There are a wide variety of Data Mining Functionalities or tasks. Some of them are highlighted below:
1. Concept/Class Description: Characterization and Discrimination
Data characterization is a summarization of the general characteristics or features of
a target class of data. The data corresponding to the user-specified class are typically collected
by a database query.
Data discrimination is a comparison of the general features of target class data objects
with the general features of objects from one or a set of contrasting classes. The target
and contrasting classes can be specified by the user, and the corresponding data objects
retrieved through database queries. For example, the user may like to compare the general
features of software products whose sales increased by 10% in the last year with those
whose sales decreased by at least 30% during the same period. The methods used for data
discrimination are similar to those used for data characterization.
2. Mining Frequent Patterns, Associations, and Correlations
Frequent patterns, as the name suggests, are patterns that occur frequently in data. There
are many kinds of frequent patterns, including itemsets, subsequences, and substructures.
A frequent itemset typically refers to a set of items that frequently appear together
in a transactional data set, such as milk and bread.
Typically, association rules are discarded as uninteresting if they do not satisfy both
a minimum support threshold and a minimum confidence threshold.
3. Classification and Prediction
Classification is the process of finding a model (or function) that describes and distinguishes
data classes or concepts, for the purpose of being able to use the model to predict
the class of objects whose class label is unknown. The derived model is based on the analysis
of a set of training data (i.e., data objects whose class label is known).

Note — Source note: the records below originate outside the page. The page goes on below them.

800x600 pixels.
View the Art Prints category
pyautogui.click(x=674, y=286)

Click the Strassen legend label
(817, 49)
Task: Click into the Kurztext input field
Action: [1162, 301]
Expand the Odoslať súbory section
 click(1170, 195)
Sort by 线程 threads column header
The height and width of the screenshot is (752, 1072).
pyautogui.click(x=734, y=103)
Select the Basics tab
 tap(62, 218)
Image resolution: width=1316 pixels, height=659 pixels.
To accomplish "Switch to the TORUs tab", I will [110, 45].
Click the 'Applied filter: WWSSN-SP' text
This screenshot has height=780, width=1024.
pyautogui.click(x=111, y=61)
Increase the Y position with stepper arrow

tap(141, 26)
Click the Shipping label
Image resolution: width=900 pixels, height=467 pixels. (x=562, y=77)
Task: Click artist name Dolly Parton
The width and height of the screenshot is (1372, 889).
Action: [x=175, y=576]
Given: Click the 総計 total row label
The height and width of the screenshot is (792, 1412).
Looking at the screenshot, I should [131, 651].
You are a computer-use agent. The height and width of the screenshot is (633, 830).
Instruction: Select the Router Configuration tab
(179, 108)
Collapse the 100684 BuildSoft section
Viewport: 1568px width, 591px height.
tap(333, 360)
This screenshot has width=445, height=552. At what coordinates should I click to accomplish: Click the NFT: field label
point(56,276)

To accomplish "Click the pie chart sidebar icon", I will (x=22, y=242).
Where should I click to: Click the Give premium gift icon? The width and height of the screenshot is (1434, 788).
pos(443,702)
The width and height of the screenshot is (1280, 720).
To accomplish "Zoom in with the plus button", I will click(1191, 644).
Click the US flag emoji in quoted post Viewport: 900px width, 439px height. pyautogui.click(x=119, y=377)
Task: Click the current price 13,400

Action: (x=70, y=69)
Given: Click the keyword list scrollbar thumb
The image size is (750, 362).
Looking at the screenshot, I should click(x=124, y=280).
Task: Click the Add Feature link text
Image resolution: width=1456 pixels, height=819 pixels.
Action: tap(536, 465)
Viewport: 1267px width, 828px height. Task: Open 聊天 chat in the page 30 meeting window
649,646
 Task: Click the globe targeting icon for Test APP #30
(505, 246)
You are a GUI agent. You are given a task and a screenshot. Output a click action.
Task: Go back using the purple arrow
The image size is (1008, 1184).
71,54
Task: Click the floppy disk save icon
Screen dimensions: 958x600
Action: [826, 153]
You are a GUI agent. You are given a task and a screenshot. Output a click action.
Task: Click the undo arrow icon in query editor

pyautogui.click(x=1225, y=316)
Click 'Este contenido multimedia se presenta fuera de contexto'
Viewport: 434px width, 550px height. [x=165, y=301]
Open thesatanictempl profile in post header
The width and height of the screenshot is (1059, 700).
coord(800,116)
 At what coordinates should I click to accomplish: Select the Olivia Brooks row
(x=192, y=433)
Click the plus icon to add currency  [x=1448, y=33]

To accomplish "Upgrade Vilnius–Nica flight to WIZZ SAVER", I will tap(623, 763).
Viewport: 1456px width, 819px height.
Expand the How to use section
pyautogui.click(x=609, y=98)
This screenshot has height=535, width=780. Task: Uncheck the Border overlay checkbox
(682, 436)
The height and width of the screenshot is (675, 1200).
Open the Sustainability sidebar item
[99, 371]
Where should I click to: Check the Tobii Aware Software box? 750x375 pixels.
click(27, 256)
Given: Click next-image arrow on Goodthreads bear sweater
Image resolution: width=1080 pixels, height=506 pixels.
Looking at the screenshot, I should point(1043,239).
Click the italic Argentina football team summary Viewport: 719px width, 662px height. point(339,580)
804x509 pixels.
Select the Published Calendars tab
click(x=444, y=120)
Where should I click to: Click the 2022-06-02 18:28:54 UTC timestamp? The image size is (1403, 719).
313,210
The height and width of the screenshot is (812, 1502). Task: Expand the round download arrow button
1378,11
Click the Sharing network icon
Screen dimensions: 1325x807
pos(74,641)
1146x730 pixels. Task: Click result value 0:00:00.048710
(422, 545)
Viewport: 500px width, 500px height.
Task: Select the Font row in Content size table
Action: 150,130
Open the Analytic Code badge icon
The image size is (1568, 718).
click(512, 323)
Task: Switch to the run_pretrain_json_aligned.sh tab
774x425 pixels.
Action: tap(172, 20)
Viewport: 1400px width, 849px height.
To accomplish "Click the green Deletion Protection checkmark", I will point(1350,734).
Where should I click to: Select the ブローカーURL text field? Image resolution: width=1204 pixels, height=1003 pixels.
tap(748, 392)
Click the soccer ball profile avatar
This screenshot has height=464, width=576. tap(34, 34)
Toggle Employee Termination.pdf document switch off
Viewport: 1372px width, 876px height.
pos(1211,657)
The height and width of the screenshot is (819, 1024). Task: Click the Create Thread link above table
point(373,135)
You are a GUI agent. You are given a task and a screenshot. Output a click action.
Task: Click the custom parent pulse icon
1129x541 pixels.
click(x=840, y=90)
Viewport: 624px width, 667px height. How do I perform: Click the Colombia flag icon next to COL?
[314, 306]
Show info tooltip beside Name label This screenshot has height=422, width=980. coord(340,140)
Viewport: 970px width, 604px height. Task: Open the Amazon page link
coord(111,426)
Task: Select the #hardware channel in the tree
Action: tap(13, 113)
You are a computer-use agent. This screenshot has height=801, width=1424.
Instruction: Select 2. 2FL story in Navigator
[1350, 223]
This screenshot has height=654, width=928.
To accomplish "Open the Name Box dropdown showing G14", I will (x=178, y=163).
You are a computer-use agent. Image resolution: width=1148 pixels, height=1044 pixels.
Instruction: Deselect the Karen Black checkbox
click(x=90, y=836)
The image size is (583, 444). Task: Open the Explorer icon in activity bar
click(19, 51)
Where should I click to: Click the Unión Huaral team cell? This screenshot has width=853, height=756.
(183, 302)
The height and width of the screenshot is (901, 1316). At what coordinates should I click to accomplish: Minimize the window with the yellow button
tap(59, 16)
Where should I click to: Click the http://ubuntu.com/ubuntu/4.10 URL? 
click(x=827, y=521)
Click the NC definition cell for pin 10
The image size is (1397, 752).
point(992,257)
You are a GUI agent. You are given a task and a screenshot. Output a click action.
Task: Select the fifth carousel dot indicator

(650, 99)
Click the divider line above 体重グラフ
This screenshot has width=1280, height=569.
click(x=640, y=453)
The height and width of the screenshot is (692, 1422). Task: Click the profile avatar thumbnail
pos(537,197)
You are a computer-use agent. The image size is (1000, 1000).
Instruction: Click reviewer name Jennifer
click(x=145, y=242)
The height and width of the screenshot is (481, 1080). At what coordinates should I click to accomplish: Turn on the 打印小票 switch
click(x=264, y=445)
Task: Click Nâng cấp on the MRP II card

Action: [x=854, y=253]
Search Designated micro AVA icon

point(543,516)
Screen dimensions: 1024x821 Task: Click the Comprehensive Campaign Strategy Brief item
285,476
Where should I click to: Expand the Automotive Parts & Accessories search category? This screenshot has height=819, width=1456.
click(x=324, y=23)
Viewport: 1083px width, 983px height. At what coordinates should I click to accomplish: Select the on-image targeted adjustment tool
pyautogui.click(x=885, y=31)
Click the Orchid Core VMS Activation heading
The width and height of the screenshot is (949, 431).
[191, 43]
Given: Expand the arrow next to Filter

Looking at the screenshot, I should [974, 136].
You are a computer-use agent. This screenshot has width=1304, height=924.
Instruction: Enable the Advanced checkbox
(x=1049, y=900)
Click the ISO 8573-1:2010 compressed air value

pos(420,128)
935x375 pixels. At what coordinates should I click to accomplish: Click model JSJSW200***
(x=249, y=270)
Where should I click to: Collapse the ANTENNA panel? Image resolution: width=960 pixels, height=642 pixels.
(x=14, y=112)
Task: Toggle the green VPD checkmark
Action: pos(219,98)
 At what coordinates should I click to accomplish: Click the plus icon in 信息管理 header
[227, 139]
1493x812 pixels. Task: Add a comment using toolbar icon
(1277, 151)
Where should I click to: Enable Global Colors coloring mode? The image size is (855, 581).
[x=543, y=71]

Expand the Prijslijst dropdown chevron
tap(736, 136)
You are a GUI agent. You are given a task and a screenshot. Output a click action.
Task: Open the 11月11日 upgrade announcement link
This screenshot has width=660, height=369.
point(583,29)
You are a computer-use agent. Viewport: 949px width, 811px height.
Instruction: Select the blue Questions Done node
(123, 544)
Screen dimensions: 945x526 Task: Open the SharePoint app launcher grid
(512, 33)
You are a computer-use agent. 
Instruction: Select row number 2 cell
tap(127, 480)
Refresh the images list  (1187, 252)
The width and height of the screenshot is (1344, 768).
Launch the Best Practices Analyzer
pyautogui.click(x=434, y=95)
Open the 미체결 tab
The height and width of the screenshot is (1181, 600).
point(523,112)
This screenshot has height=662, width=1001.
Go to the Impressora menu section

A decision tree is a flow-chart-like tree structure, where
each node denotes a test on an attribute value, each branch represents an outcome of the
test, and tree leaves represent classes or class distributions. Decision trees can easily be
converted to classification rules.
A neural network, when used for classification, is typically
a collection of neuron-like processing units with weighted connections between the
units. There are many other methods for constructing classification models, such as naïve
Bayesian classification, support vector machines, and k-nearest neighbor classification.
Regression analysis is a statistical methodology that is
most often used for numeric prediction, although other methods exist as well. Prediction
also encompasses the identification of distribution trends based on the available data.
4. Cluster Analysis
“Whatis cluster analysis?”Unlike classification and prediction,which analyze class-labeled
data objects, clustering analyzes data objects without consulting a known class label.
Clustering can also facilitate taxonomy formation, that is, the organization of observations into a hierarchy of classes that group similar events together.
5. Outlier Analysis
A database may contain data objects that do not comply with the general behavior or
model of the data. These data objects are outliers.
Outlier analysis. Outlier analysis may uncover fraudulent usage of credit cards by detecting
purchases of extremely large amounts for a given account number in comparison to
regular charges incurred by the same account. Outlier values may also be detected with
respect to the location and type of purchase, or the purchase frequency.
6. Evolution Analysis
Data evolution analysis describes and models regularities or trends for objects whose
behavior changes over time. Although this may include characterization, discrimination,
association and correlation analysis, classification, prediction, or clustering of time related
data, distinct features of such an analysis include time-series data analysis,
sequence or periodicity pattern matching, and similarity-based data analysis.